**Task directions**
Start with the first line of the records below. Output each line exactly, ending with the one that contains "You are a computer-use agent. The image".
:::
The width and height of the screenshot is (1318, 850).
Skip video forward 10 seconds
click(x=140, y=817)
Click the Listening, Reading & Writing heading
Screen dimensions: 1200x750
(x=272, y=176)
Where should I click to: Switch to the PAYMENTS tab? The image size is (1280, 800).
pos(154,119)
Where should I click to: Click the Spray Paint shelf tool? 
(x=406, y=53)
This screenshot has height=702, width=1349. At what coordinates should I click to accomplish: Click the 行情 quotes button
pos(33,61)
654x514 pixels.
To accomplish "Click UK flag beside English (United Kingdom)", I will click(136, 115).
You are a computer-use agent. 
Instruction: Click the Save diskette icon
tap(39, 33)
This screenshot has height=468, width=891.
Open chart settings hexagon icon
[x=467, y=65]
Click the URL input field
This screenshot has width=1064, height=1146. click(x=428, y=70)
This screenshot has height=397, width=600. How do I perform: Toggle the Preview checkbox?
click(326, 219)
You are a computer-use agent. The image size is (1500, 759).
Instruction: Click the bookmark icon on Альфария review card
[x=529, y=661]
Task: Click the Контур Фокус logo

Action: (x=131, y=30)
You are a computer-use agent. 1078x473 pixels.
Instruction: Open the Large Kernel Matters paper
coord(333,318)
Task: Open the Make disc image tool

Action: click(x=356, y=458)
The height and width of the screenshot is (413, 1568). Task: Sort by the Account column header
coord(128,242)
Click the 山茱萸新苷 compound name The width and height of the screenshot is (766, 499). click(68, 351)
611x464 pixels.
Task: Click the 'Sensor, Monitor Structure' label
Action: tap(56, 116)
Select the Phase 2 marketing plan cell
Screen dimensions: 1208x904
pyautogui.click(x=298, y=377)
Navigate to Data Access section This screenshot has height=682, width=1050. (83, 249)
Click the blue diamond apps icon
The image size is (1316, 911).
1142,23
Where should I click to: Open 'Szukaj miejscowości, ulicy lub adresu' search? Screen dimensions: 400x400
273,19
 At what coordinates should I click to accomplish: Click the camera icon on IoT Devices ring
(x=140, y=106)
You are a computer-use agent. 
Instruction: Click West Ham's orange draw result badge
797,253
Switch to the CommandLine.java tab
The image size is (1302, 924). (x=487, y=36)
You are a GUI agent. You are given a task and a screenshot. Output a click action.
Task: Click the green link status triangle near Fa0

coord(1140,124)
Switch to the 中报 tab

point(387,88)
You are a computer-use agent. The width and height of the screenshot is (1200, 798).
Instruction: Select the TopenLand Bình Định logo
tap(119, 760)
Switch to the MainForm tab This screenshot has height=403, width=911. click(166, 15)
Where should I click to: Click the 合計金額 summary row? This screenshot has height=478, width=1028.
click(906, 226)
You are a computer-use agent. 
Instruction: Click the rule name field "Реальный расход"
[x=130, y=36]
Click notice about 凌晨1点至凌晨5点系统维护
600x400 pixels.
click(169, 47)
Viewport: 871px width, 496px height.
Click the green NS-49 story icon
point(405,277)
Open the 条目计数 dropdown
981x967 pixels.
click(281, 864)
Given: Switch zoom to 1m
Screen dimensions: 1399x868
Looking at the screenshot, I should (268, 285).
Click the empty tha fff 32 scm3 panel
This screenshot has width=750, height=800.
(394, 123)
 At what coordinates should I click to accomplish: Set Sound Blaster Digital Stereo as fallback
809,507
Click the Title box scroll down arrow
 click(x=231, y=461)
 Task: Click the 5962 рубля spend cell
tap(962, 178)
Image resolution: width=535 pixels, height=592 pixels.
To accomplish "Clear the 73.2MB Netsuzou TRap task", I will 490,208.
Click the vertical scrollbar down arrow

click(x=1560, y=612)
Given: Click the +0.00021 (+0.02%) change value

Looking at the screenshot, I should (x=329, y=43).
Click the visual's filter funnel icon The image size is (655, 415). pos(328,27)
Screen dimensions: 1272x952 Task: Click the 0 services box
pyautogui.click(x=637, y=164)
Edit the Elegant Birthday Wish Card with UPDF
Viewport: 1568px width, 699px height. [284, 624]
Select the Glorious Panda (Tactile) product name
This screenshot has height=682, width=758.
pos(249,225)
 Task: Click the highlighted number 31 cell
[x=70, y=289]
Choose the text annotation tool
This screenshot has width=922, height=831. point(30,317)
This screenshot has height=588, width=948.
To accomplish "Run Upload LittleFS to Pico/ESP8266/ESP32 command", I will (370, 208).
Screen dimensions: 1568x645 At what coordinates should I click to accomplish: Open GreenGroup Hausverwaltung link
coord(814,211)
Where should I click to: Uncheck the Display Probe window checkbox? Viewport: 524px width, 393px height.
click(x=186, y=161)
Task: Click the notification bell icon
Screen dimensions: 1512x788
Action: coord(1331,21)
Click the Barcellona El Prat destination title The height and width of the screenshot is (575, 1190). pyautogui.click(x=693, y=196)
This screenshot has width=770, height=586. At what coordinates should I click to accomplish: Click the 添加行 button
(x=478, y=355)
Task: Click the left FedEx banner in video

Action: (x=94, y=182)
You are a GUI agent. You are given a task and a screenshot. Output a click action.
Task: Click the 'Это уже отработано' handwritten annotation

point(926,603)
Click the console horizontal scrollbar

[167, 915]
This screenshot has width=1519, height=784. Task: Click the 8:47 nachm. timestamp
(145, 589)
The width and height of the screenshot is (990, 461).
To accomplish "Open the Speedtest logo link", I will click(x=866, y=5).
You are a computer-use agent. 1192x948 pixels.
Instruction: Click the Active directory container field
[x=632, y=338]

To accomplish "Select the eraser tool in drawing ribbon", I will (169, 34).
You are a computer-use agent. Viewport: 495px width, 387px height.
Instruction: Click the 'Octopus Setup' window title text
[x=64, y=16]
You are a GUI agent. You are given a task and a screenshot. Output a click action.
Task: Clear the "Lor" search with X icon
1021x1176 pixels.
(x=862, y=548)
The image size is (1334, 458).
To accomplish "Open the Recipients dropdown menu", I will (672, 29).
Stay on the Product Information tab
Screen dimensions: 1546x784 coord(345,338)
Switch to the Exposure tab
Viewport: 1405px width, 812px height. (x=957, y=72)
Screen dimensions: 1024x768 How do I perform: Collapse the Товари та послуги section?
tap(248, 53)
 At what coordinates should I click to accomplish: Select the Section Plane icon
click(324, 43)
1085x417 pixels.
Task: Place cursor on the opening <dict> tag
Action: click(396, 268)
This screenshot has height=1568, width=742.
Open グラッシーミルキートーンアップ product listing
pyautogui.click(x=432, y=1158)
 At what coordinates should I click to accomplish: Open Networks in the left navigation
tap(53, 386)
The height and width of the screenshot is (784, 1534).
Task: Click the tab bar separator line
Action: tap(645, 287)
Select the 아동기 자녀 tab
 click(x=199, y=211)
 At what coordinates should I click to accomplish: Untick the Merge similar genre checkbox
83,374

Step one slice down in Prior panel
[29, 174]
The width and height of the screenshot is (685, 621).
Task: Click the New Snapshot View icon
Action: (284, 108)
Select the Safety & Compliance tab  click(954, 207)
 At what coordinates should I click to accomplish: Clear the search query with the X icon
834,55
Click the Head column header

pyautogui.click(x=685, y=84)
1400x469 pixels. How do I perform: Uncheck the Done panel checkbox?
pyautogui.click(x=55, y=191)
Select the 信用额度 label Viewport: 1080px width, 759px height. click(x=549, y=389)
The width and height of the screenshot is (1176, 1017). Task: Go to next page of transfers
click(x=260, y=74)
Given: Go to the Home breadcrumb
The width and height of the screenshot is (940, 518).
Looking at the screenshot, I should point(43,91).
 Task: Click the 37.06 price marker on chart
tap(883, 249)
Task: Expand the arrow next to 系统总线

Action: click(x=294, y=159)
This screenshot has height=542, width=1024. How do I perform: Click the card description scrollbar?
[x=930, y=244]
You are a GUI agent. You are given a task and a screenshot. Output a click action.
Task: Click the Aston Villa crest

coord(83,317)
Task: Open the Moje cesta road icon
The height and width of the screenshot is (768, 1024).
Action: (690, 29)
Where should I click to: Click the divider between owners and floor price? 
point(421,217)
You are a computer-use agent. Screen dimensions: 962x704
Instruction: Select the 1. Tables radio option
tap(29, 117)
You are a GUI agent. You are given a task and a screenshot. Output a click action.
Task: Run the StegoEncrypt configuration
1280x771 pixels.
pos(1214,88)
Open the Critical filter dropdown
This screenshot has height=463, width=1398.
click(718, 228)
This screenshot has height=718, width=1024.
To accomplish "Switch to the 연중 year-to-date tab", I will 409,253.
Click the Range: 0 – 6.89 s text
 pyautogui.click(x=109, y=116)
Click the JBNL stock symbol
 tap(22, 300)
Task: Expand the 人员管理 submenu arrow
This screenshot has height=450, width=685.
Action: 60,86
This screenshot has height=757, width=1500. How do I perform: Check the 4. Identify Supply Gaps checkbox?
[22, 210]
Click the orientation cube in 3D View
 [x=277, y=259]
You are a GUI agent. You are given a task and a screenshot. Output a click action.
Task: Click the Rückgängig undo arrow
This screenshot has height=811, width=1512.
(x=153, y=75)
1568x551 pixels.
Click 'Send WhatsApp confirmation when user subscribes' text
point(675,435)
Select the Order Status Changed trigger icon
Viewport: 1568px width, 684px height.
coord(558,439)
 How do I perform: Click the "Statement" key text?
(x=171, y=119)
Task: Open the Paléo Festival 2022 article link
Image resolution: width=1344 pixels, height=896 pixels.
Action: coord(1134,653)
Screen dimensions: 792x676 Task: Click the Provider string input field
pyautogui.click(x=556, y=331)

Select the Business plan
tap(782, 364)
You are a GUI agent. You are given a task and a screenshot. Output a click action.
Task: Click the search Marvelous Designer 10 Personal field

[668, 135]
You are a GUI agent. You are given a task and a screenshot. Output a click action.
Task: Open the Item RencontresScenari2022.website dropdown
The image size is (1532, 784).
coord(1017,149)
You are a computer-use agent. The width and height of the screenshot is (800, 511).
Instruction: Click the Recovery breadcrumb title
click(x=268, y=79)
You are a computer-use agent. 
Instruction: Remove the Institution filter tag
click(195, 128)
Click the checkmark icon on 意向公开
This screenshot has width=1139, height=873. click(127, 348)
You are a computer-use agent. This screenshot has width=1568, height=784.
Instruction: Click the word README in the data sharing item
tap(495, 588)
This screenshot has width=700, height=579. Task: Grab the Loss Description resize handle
:::
**Output**
The width and height of the screenshot is (1318, 850).
Skip video forward 10 seconds
click(x=140, y=817)
Click the Listening, Reading & Writing heading
Screen dimensions: 1200x750
(x=272, y=176)
Where should I click to: Switch to the PAYMENTS tab? The image size is (1280, 800).
pos(154,119)
Where should I click to: Click the Spray Paint shelf tool? 
(x=406, y=53)
This screenshot has height=702, width=1349. At what coordinates should I click to accomplish: Click the 行情 quotes button
pos(33,61)
654x514 pixels.
To accomplish "Click UK flag beside English (United Kingdom)", I will click(136, 115).
You are a computer-use agent. 
Instruction: Click the Save diskette icon
tap(39, 33)
This screenshot has height=468, width=891.
Open chart settings hexagon icon
[x=467, y=65]
Click the URL input field
This screenshot has width=1064, height=1146. click(x=428, y=70)
This screenshot has height=397, width=600. How do I perform: Toggle the Preview checkbox?
click(326, 219)
You are a computer-use agent. The image size is (1500, 759).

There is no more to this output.